**Records to process**

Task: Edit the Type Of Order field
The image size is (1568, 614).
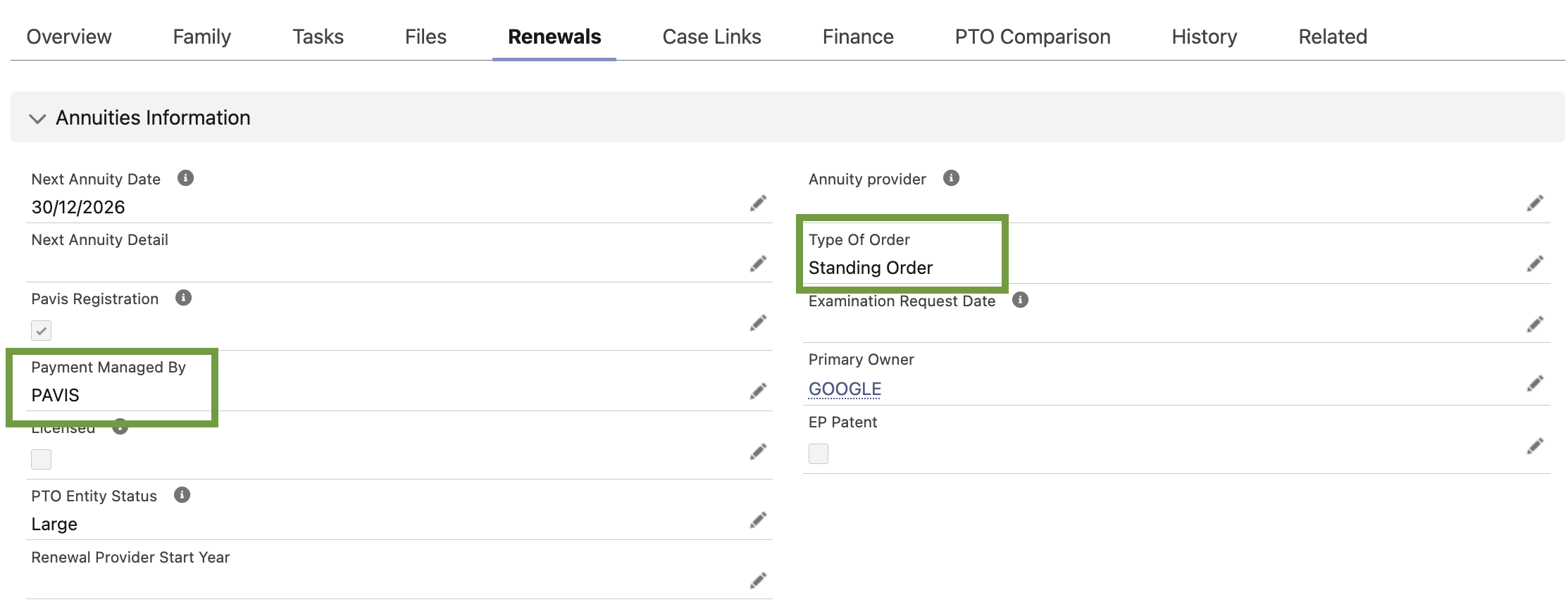Action: coord(1535,264)
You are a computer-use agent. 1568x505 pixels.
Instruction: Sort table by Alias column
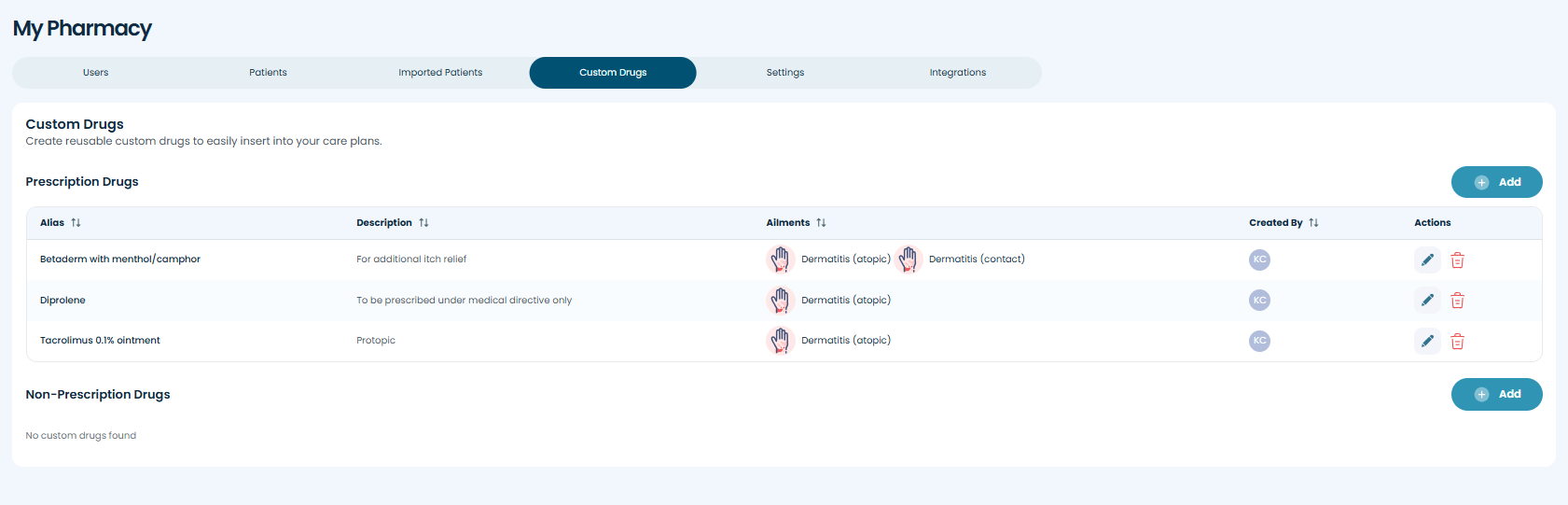[x=76, y=223]
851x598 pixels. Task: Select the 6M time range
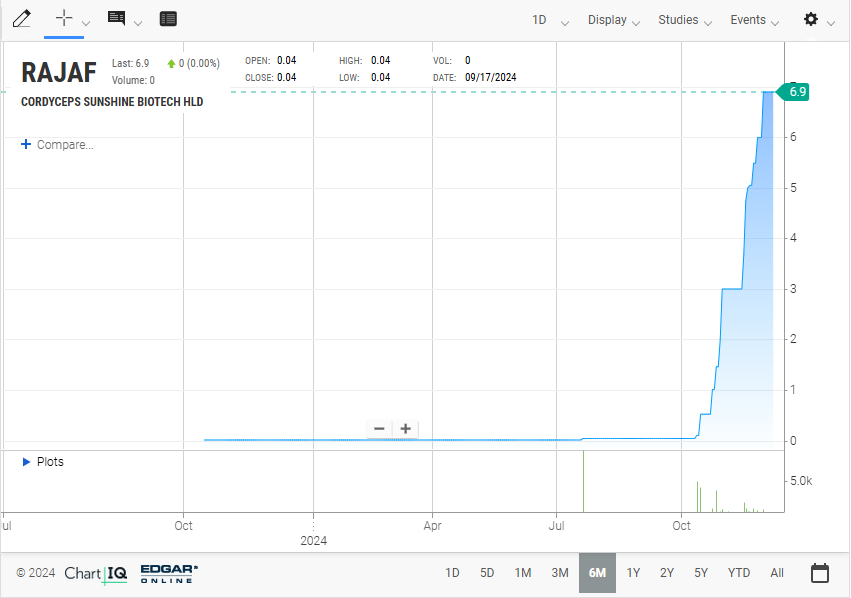click(x=597, y=573)
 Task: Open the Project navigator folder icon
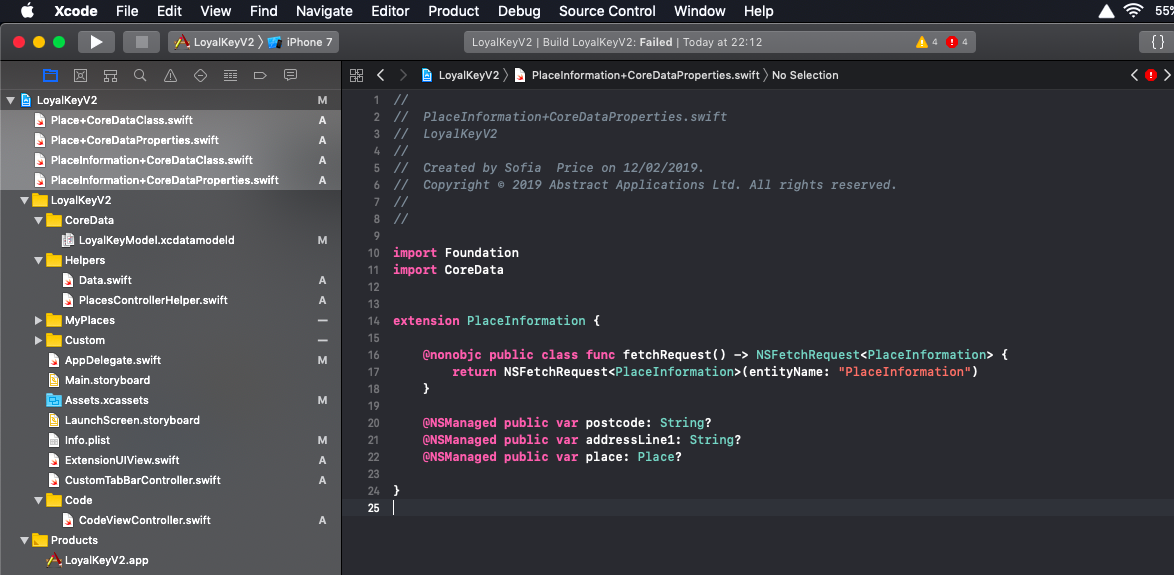[x=50, y=75]
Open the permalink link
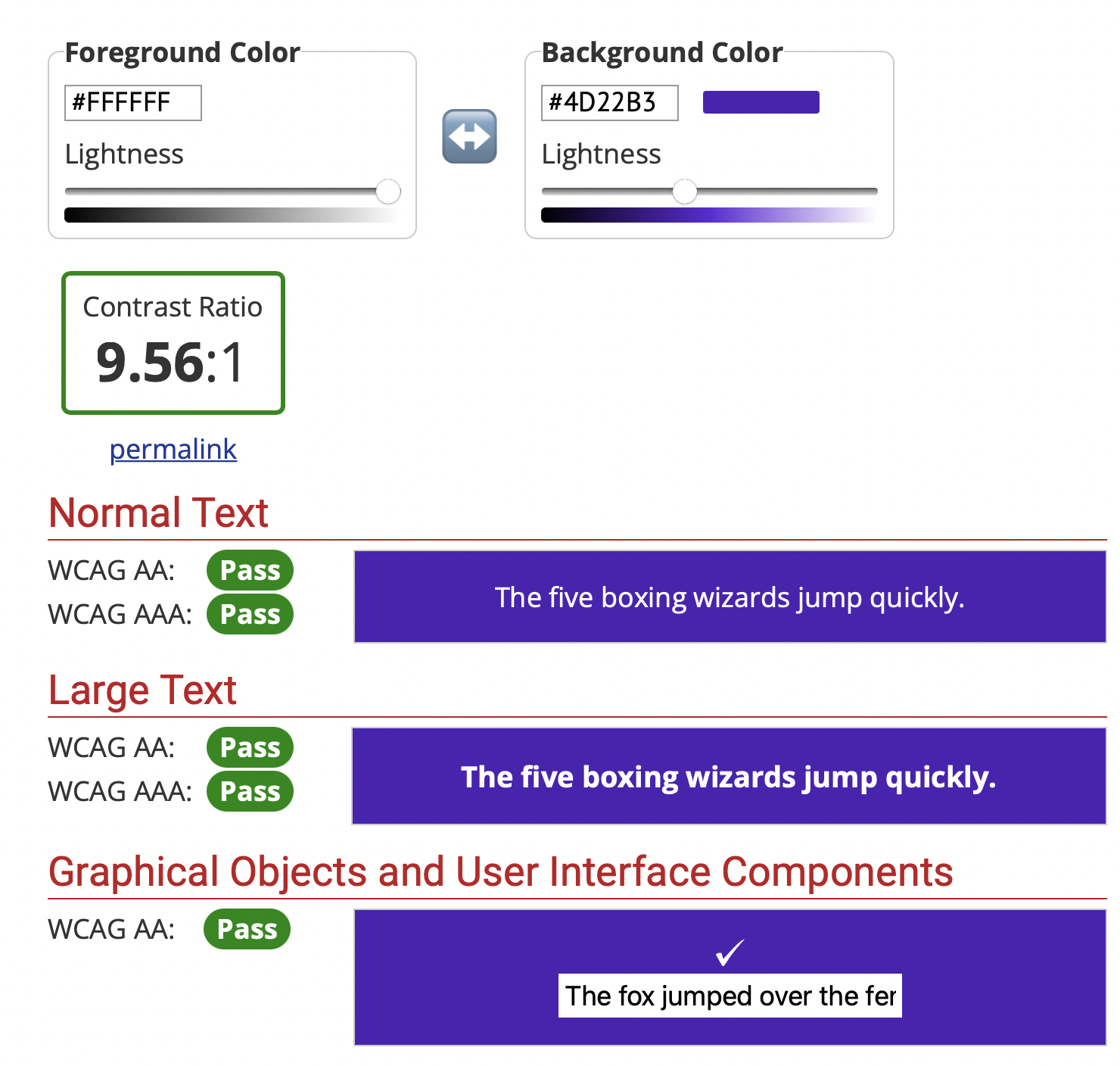Screen dimensions: 1120x1066 pyautogui.click(x=173, y=450)
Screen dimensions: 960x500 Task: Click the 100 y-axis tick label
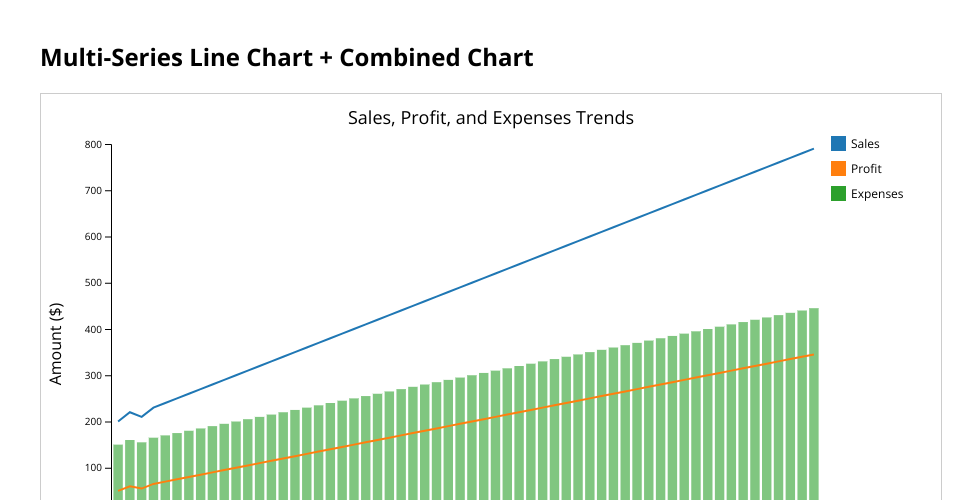point(93,468)
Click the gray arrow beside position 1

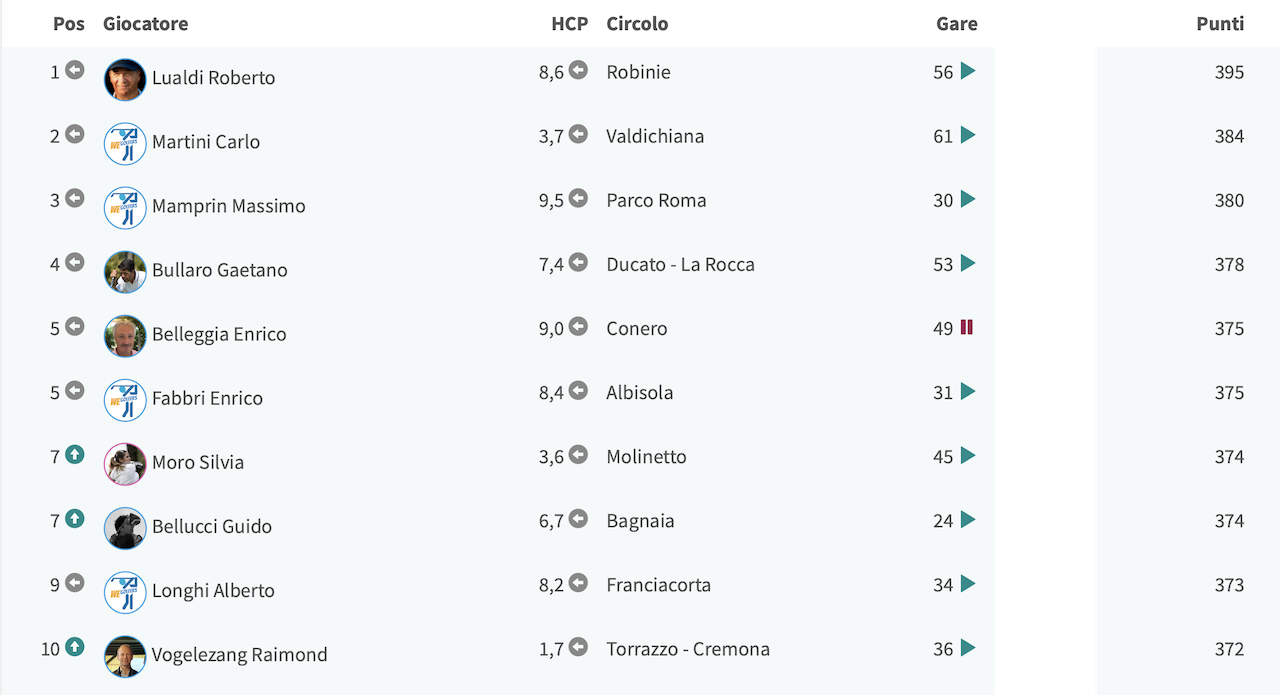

**Work to be completed**
Print nothing except the lines from the one with "Open the permalink link" through the last line of the listing, exactly as written and with pictures removed.

**Answer to this exercise**
Open the permalink link
Screen dimensions: 1120x1066 pyautogui.click(x=173, y=450)
Screen dimensions: 960x500 Task: Click the 100 y-axis tick label
point(93,468)
Click the gray arrow beside position 1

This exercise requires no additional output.